Thoughts on growing up

Annie Blakeley - Contributing Columnist

Children grow up waiting for the day that they will be adults. To want to be treated as adults. To make our dreams come true. Children think that when they reach adulthood they will shed their childish ways. That we will then be strong, that we will understand others.

We want jobs to feed our childish wants. To have a car to take us whereever.

Growing up, we’re taught that we can do anything. We can go anywhere and do anything.

Yet no one ever considers the thought that we can do it on our own. We can do anything and everything.
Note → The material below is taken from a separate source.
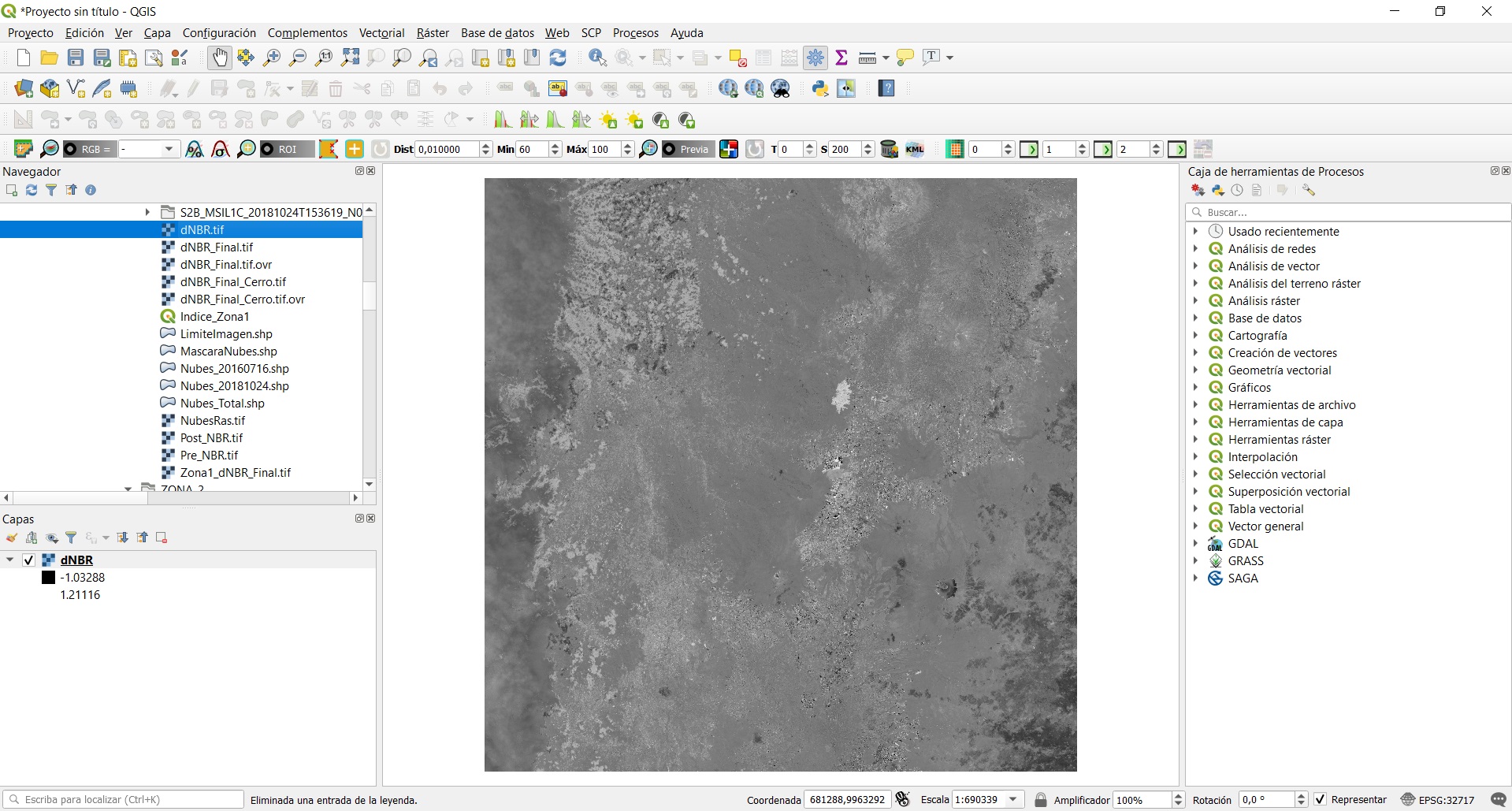The width and height of the screenshot is (1512, 811).
Task: Select the Pan Map hand tool
Action: 220,58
It’s implied as a future, instead of the present.

Is it that children can not do these things?

Are we incapable?

Why aren’t we capable of doing what adults can do?

Why don’t adults believe we can?

In reality, growing up isn’t all it’s cracked up to be. I don’t believe that adults do not believe in us children. I believe that adulthood is a time that they sugarcoat so we aren’t dreading the day that we have to leave home. That it’s easier for us to chase our dreams rather than walking away.

“When I became a man I put away childish things, including the fear of childishness and the desire to be very grown up.” ― C.S. Lewis

Annie Blakeley will be attending Richmond County Ninth Grade Academy, is a band and chorus student and a member of First United Methodist Church in Hamlet.